Pada 1984, pemerintah juga mengeluarkan kebijakan Revolusi Hijau yang merupakan mekanisasi pertanian dengan mengubah cara bercocok tanam tradisional dengan memperkenalkan pemakaian pupuk dan pestisida kimia, dan mewajibkan menanam bibit yang diproduksi industri. Kebijakan ini berdampak pada kepunahan varietas lokal, pencemaran lingkungan akibat penggunaan bahan kimia, hilangnya kearifan lokal, perempuan kehilangan peran di pertanian, konflik tanah, pemiskinan petani, dan seterusnya.
Pada 1997, saat ekonomi Indonesia menghadapi krisis, pemerintahan Soeharto meminta bantuan IMF yang kemudian menerapkan ‘program penyesuaian struktural’ yaitu penyehatan APBN melalui penghapusan subsidi sosial (antara lain pendidikan dan kesehatan), privatisasi BUMN (seperti air dan listrik), perdagangan bebas dan deregulasi untuk mengakomodasi swastanisasi dan perdagangan bebas. Pengetatan ekonomi ini pada gilirannya membuat rakyat makin menderita dan merupakan awal kejatuhan Soeharto di tahun 1998.

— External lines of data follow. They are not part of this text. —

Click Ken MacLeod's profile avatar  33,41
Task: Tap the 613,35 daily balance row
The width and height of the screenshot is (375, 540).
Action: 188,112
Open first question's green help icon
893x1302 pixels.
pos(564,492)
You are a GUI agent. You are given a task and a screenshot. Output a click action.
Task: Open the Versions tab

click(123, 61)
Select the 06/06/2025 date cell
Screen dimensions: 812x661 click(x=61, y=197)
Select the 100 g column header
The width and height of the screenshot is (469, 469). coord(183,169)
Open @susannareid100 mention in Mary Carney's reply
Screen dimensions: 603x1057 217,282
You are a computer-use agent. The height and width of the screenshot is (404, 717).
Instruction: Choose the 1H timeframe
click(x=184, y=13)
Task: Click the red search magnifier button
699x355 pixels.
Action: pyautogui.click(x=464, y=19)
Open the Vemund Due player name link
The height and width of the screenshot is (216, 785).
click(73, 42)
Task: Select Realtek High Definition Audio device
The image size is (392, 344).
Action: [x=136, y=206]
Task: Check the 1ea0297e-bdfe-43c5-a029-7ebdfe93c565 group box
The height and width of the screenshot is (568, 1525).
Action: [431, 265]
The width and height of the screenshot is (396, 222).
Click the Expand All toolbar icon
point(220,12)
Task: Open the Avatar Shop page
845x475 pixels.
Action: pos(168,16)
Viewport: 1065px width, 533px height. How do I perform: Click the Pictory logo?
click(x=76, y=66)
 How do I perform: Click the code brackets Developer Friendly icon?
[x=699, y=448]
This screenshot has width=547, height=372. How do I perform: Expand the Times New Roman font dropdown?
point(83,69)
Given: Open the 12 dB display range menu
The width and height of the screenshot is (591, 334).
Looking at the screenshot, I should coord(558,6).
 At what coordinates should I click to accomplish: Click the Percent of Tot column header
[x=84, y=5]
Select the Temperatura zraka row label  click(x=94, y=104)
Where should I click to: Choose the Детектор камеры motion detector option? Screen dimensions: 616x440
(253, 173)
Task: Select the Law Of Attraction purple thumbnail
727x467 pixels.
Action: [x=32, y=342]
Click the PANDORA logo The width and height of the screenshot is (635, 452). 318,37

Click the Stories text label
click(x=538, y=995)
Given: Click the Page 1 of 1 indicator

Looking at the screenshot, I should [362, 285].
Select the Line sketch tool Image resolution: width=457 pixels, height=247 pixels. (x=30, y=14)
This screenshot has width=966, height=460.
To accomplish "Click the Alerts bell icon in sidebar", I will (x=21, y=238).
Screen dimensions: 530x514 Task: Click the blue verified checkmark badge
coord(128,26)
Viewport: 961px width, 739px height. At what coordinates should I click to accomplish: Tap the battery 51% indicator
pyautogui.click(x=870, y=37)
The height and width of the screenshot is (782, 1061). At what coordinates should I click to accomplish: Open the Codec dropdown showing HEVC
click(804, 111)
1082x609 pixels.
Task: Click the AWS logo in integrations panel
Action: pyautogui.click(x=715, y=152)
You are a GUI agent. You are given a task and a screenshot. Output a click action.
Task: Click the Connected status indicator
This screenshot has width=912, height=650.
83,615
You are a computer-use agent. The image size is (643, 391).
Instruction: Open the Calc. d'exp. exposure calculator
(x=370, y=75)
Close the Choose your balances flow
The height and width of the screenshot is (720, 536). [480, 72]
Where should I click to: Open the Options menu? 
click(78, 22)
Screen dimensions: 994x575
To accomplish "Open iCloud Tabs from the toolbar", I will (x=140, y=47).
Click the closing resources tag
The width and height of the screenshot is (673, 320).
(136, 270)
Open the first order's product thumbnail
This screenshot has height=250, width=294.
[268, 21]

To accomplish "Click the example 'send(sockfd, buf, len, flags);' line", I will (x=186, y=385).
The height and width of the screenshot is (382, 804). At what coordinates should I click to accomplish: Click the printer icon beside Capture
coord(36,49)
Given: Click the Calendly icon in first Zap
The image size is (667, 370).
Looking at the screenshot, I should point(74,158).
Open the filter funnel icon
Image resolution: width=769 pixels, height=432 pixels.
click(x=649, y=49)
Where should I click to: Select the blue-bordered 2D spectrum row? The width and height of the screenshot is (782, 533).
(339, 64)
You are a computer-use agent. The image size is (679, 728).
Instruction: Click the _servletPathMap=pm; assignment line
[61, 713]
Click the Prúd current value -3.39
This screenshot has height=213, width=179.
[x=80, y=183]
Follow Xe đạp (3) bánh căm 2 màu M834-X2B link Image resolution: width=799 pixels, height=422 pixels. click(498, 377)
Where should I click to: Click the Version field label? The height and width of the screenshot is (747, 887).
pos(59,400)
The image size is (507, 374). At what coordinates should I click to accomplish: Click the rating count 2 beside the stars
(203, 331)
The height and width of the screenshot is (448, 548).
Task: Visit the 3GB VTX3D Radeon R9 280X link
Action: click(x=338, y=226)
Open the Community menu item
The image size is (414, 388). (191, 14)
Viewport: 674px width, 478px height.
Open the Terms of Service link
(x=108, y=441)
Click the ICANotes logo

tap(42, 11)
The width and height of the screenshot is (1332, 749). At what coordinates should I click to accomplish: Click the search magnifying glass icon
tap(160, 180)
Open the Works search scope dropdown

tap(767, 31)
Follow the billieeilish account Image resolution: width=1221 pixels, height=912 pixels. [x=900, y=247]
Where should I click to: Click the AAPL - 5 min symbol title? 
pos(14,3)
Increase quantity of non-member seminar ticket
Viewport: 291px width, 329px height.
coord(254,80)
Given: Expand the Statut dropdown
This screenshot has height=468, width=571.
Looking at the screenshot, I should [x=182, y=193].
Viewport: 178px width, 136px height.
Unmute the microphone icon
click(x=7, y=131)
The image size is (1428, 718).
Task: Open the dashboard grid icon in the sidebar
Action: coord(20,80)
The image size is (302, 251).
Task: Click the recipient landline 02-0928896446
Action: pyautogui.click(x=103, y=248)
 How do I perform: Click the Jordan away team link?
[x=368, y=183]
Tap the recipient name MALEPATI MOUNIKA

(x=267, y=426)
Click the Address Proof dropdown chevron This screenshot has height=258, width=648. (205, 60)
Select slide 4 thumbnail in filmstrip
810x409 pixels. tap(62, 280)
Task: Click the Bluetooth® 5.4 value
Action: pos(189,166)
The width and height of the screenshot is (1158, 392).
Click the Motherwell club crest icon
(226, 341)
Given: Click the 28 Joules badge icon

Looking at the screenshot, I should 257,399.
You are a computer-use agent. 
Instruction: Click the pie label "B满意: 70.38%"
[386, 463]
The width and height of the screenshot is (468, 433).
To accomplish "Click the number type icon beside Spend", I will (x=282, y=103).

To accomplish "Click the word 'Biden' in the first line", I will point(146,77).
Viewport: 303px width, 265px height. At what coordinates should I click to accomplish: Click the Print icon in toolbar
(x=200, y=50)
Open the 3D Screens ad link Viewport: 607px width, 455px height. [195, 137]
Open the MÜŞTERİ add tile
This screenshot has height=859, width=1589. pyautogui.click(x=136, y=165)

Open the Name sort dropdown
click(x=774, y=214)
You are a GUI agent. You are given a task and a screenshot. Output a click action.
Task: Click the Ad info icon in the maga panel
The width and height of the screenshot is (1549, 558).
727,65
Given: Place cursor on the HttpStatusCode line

Pemerintah menganut sistem pertumbuhan ekonomi dengan bertumpu pada eksploitasi sumberdaya alam dan buruh, utang luar negeri dan investasi asing langsung. Saat menghadapi krisis, pemerintah menerima program penyesuaian struktural neo-liberal dari IMF dengan melakukan penghapusan subsidi sosial, privatisasi perusahaan negara, perdagangan bebas dan perubahan peraturan-perundangan untuk menjustifikasi hal-hal tersebut.
Kekuatan militer dan birokrasi digunakan untuk menundukan mereka yang menentang kebijakan ini maupun yang menentang perampasan sumberdaya alam dan menentang eksploitasi industrial.
Perampasan sumberdaya alam dan eksploitasi buruh menyebabkan penghasilan/pendapatan rumah tangga berkurang; tidak mampu membeli barang konsumsi untuk kebutuhan sehari-hari ditambah lagi lagi subsidi sosial seperti kesehatan dan pendidikan dihapus; tidak bisa menabung dan bahkan tidak sedikit yang makin banyak berutang, termasuk mengambil kredit di bank.
Pemerintah berhutang karena tidak memiliki dana cukup untuk melakukan pembangunan karena banyak dana yang dikorupsi. Selain korupsi, pajak dari perusahaan menurun karena adanya usaha menarik investasi asing dengan memberikan insentif seperti bebas pajak atau memundurkan waktu membayar pajak sampai 30 tahun, serta mengurangi dan menghapus tarif dan hambatan tarif akibat keikutsertaan dalam perdagangan bebas.
Pemerintah lebih memberikan subsidi kepada perusahaan dan malah mengambil alih utang perusahaan dan bank yang bangkrut.
Untuk meningkatkan uang negara, pemerintah juga memberlakukan PPN terhadap barang konsumsi, sehingga makin membebankan situasi keuangan rumah tangga.
Akibat dari semua ini, ekonomi Indonesia menjadi ekonomi tergantung dan patuh pada kepentingan ekonomi dan politik luar negri. Sumberdaya alam dikuras, rakyat mengalami proses pemiskinan dan penindasan. Kemiskinan merupakan lahan subur bagi benih-benih fundamentalism agama radikal yang intoleran dan memecah-belah bangsa Indonesia ini.